Does this require magnetising?

The actual turret mount doesn't need any magnetising - it just sits on the Impulsor's hull and doesn't move around at all. Here's how it goes together:




I suspect this may have been a deliberate move by a forward-thinking sculptor. With the additional layers of paint it doesn't sit perfectly flush, but if that bothers you then it's easily scraped back on the underside of the turret mount.

If you wanted to be able to field all three Gladiator variants you'd want to magnetise the guns themselves. Also of note is that while you get separate sponson housings, you only get one sponson baseplate connecting to the hull, so they're the main sticking point. You'd ideally want some spare baseplates from a bits vendor, or perhaps magnetise the different sponsons onto the baseplate, I guess?

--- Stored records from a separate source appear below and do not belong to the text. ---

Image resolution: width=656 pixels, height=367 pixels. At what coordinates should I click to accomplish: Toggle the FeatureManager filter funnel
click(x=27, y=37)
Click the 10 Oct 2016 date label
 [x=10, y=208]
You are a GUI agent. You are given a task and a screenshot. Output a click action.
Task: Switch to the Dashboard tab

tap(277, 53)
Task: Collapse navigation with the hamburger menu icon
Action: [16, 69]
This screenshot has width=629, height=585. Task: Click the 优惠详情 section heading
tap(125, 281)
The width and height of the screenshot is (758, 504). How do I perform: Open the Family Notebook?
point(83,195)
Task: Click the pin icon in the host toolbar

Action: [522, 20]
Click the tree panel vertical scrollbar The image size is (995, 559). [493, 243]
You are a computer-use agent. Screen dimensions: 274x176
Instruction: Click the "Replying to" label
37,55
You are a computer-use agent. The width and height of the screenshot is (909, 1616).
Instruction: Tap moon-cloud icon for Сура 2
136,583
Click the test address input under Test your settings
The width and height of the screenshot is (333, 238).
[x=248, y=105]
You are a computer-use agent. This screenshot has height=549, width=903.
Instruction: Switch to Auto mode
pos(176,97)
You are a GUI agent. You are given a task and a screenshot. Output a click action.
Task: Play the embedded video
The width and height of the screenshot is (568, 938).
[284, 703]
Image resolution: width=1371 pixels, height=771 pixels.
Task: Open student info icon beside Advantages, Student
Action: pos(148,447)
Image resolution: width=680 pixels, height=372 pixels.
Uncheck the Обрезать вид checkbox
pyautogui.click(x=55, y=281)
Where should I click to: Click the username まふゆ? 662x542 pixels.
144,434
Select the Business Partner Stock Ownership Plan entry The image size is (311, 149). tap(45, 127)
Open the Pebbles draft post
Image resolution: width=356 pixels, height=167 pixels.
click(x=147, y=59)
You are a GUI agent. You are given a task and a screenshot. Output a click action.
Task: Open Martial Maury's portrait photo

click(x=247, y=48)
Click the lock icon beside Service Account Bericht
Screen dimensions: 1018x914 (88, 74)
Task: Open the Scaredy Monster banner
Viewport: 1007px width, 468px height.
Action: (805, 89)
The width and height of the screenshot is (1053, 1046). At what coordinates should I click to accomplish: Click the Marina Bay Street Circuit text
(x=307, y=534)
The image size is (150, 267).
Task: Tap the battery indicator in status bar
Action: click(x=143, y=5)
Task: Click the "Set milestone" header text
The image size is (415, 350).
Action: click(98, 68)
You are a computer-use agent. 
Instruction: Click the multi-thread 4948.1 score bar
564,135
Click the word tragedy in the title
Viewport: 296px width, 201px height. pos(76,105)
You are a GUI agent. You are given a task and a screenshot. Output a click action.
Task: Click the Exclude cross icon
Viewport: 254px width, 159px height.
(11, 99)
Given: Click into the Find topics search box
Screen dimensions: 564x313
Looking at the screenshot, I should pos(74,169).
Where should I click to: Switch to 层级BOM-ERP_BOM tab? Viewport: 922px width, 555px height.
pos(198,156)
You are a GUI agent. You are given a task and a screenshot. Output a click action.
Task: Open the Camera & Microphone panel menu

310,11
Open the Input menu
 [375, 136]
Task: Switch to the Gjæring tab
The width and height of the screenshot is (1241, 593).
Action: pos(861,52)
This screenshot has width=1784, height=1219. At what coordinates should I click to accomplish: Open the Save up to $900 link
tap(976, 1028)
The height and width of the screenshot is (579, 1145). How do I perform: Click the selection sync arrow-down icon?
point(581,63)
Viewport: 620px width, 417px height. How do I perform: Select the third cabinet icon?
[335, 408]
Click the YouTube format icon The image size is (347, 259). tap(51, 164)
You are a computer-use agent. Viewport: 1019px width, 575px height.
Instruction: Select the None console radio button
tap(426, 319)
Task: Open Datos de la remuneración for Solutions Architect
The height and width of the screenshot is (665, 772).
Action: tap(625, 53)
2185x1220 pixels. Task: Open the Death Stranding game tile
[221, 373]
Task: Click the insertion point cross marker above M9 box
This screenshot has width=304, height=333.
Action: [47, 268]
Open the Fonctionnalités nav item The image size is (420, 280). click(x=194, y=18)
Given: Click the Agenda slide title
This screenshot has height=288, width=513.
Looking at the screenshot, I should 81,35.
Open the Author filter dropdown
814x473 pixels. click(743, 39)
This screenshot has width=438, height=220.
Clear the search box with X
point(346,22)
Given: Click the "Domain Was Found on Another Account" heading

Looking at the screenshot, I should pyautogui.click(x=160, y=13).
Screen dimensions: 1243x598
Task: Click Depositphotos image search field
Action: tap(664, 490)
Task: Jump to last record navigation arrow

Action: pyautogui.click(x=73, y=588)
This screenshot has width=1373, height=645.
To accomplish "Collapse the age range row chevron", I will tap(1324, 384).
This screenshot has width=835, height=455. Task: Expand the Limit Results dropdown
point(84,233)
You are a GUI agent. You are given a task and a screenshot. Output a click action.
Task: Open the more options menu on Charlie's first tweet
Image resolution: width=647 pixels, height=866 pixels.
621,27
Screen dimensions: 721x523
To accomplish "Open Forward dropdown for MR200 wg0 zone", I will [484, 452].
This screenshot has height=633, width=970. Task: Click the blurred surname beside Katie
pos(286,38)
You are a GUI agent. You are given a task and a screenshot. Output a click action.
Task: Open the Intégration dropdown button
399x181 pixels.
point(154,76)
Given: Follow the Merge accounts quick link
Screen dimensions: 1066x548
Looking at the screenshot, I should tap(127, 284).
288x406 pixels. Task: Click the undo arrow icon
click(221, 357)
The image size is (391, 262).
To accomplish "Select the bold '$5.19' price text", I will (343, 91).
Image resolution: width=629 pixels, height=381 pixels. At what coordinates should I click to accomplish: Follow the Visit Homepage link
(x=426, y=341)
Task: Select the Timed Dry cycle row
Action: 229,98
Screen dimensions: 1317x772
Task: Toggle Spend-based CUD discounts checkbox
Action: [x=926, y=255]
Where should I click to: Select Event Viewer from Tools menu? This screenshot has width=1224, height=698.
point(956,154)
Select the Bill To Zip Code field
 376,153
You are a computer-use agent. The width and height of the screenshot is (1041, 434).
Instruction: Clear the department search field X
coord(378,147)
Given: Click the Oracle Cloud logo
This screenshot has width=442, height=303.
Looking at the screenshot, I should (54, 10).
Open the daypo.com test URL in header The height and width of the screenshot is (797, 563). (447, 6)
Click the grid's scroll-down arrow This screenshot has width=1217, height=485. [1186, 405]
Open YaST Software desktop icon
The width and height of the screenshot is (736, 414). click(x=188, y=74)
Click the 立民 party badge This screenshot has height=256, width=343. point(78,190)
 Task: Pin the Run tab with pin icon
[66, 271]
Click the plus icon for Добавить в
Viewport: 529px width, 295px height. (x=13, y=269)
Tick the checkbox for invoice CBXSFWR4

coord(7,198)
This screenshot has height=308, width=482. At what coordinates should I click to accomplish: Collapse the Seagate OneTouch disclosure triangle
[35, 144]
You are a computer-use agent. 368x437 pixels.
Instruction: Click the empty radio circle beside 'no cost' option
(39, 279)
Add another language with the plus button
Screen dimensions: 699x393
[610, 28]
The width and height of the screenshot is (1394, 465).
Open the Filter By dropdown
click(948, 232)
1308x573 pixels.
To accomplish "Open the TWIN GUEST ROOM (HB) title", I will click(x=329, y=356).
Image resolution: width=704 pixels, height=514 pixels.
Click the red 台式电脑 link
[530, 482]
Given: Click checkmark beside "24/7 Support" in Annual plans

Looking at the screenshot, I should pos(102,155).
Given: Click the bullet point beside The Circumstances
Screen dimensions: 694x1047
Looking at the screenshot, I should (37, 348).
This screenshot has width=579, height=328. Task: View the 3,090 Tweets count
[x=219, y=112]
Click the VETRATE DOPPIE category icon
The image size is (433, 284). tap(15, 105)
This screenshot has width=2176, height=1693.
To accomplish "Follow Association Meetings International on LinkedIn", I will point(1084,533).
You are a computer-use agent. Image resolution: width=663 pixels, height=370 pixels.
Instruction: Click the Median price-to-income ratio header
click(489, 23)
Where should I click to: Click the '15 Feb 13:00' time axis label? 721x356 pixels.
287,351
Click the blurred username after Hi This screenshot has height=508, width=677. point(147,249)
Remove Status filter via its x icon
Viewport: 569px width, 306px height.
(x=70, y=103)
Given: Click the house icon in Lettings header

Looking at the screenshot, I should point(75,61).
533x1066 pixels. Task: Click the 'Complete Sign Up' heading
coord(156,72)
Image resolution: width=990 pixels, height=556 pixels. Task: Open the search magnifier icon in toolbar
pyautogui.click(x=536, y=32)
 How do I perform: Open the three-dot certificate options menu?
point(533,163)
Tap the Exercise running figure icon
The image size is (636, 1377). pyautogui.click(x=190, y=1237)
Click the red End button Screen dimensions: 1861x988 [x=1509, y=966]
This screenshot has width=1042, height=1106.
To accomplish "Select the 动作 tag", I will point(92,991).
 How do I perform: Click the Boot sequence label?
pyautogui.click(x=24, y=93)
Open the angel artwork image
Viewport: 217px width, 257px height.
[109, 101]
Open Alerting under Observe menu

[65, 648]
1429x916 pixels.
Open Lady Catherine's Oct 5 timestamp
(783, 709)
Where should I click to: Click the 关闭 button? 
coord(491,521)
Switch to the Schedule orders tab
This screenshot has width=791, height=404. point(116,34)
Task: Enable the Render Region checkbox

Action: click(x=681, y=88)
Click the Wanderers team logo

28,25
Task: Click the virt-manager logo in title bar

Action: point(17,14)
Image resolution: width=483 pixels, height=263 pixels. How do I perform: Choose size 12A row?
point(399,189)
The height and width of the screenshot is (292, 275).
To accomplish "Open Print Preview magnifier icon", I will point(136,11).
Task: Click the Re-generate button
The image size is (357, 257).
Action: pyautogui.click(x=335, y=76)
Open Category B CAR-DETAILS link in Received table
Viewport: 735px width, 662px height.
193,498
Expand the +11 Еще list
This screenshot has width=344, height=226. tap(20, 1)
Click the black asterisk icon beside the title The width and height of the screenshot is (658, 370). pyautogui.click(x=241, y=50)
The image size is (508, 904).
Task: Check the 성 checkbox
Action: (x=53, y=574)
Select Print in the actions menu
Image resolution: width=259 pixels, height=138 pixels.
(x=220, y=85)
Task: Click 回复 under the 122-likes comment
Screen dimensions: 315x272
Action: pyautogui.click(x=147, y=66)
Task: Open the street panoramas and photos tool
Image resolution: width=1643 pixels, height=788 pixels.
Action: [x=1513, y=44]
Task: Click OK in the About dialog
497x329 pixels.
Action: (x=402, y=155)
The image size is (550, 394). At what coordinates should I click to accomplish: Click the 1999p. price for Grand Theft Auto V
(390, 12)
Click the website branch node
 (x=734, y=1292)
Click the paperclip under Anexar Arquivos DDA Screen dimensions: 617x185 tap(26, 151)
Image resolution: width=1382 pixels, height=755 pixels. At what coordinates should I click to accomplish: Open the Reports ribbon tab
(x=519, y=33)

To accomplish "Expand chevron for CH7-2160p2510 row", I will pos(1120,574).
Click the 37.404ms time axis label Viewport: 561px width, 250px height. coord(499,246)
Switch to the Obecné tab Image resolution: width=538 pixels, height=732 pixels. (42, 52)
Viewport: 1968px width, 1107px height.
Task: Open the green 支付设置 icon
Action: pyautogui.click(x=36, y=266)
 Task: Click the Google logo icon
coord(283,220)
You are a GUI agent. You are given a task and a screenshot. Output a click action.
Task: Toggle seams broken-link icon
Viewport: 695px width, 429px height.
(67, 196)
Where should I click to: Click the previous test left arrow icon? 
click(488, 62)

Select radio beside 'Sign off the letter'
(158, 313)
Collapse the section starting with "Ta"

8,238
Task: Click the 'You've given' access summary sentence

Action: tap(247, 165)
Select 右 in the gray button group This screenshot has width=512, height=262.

Improving efficiency with vehicle painting

For Ultramarines-style blue armour, my Macragge Blue basecoat is highlighted with Calgar Blue, then Fenrisian Grey. On infantry those two highlight steps are normal highlights, but that's pretty onerous on a vehicle. Unfortunately just drybrushing them doesn't give you quite the same pop. My Repulsor Executioner had the Fenrisian Grey stage done, laboriously, as a normal highlight. Conversely with my Stormtalon Gunship I tried just doing it all with drybrushing, and it looks fine, it's just not quite as crisp. With this gladiator, however, I drybrushed both highlight tones and then went over any bits that needed more emphasis with a normal highlight of Fenrisian Grey. This pretty much gave me the pop of a full highlight with (near as dammit) the speed of a drybrush.


With the highlighting complete, I then applied Reaper's Blue Liner into the recesses, which tidied up any paint dust from the drybrush. A glaze of Army Painter's Oak Brown added some dirt, and since orange is the opposite of blue on the colour wheel this has the added benefit of shading the thing at the same time.

The method used for the red glass panels is the same as the one outlined in my post on the Repulsor Executioner, and despite being nine stages, goes on rather faster than I remembered and wasn't too onerous. All in all I now feel less intimidated by the idea of adding more vehicles to the force. Hopefully my little incremental learning points on this army prove useful to you, dear reader. That is, after all, the point of a hobby blog.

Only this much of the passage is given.